Work instructions:
Pictures stay out of the copy. Transcribe exactly the lines from the line with "This screenshot has width=644, height=358." through the final line of the records.
══════════
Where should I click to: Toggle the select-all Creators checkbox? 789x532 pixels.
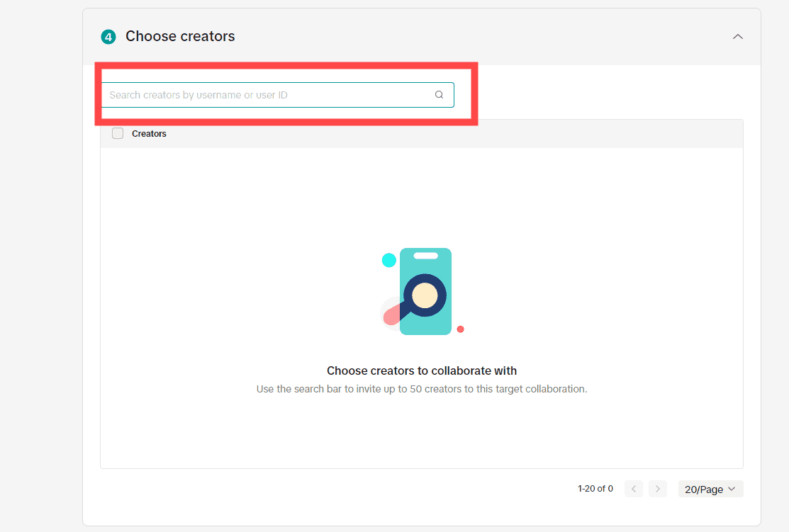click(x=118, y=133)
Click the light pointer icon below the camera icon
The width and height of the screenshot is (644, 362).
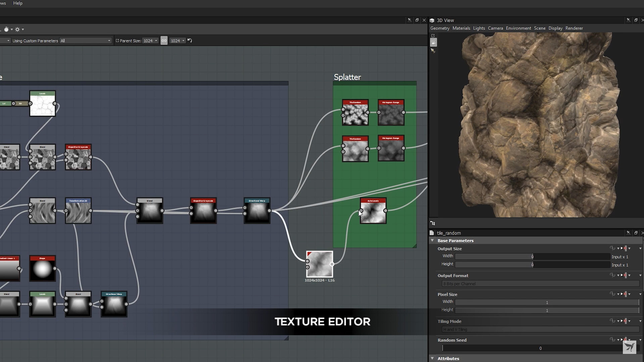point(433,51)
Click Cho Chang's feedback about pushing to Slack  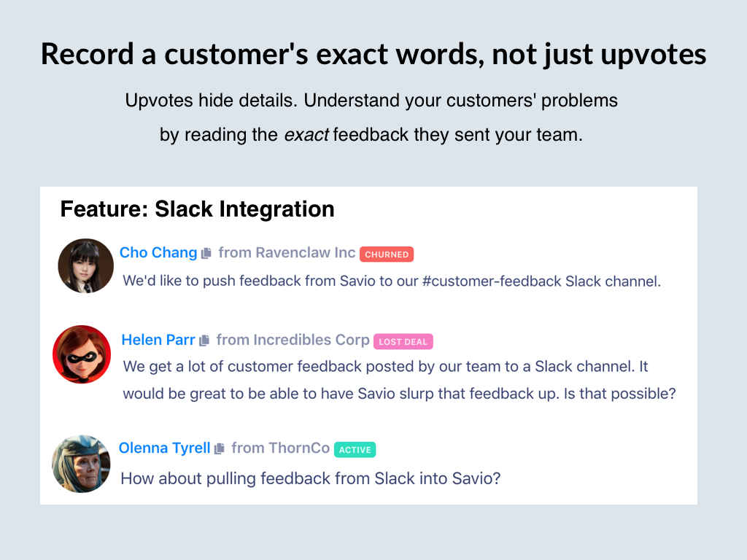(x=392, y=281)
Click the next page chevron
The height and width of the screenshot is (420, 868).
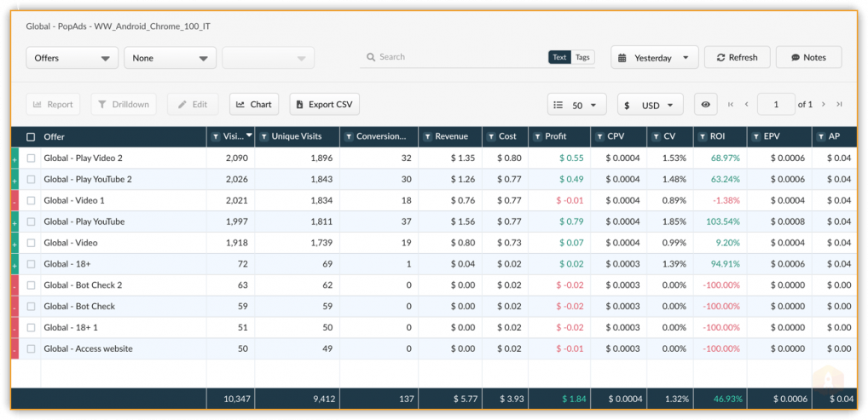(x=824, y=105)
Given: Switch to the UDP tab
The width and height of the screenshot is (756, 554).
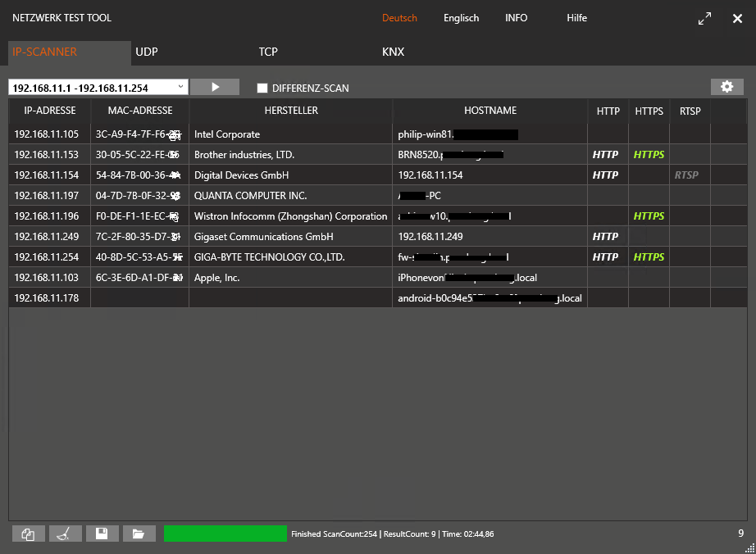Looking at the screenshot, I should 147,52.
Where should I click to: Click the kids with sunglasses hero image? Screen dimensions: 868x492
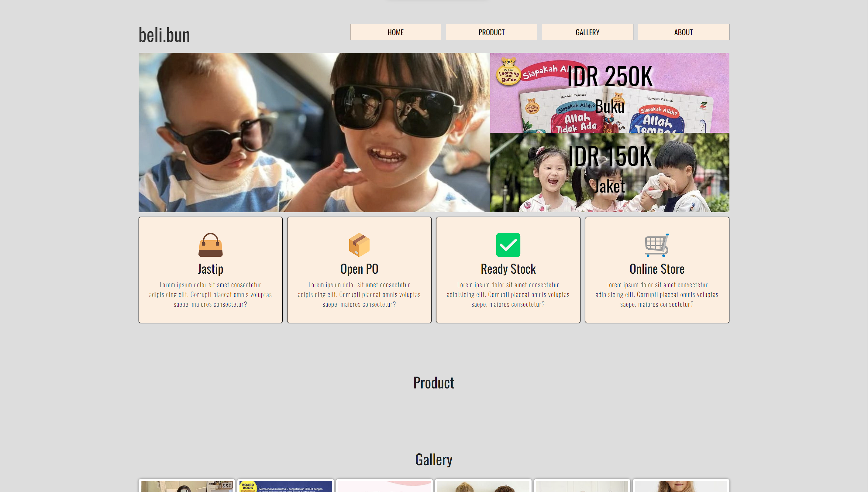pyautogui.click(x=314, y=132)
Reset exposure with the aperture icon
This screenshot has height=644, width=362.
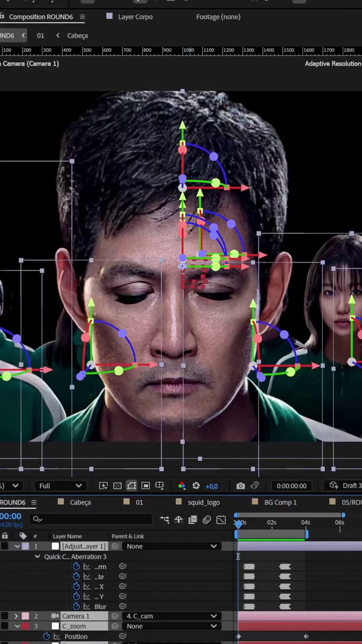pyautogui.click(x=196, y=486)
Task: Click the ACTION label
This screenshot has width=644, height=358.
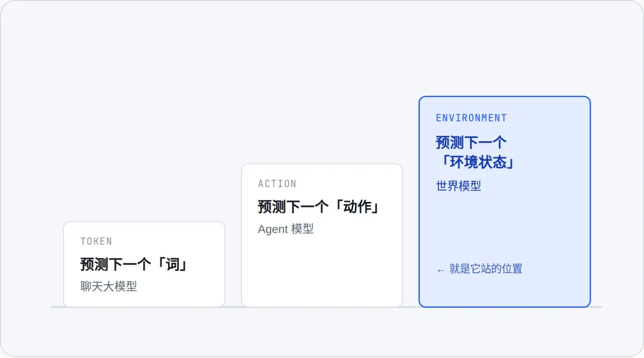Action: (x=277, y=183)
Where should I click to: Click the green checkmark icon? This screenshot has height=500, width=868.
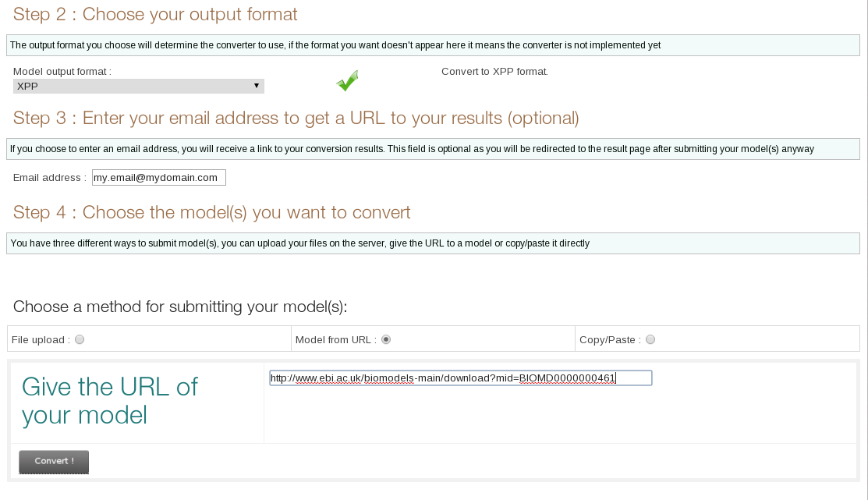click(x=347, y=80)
══════════
Written response:
This screenshot has width=644, height=358.
Action: (x=277, y=183)
Where should I click to: Click the green checkmark icon? This screenshot has height=500, width=868.
click(x=347, y=80)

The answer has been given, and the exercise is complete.